Right now, most companies around the world are asking the question “How can I use AI to further my business?” But the right question — the very first question we need to ask answer — is: “How do we intend to respond to AI?” Moving at the speed of business often compels management to take risks to further business objectives, and only then set policy once those moves prove fruitful — defining policies to constrain specific risk as an afterthought. But the risk of relying solely on AI to make critical decisions is so huge in certain circumstances (safety at a nuclear energy plant, for instance) that for the time being it should be avoided entirely until policy, standards, procedures, and tested controls are in place — and staff are trained. Using AI to make industrial control system decisions where safety is at risk should be off the table, until there is some method of validating AI decisions.

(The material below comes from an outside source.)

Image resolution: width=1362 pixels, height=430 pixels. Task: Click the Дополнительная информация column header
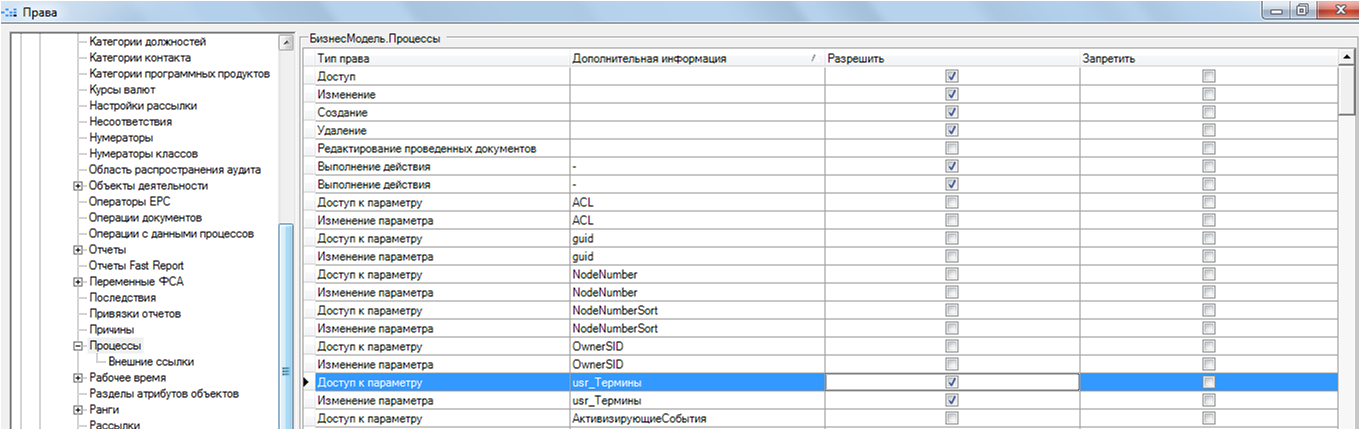tap(690, 59)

You cannot isolate yourself from the tsunami of AI — nor should you. Its effective use may very quickly become a competitive differentiator. But your attention should first be on how you will respond to the outputs of AI based on the nature of your business and your company’s risk appetite. If mishandled, AI is a far greater risk to your business than it offers as an opportunity. Be deliberate about how your company chooses to respond to AI. Start with an AI position statement, grow that into a set of principles, and codify it into policy that is broadly disseminated across your company. Let those principles sink in across the fabric of your company culture. Then build standards and procedures against them, putting in place the controls that will allow you to avoid AI output mishandling. Only then will you be prepared to stand on a solid foundation, step back and figure out what you want to do with AI and take full advantage of its business enhancement opportunity.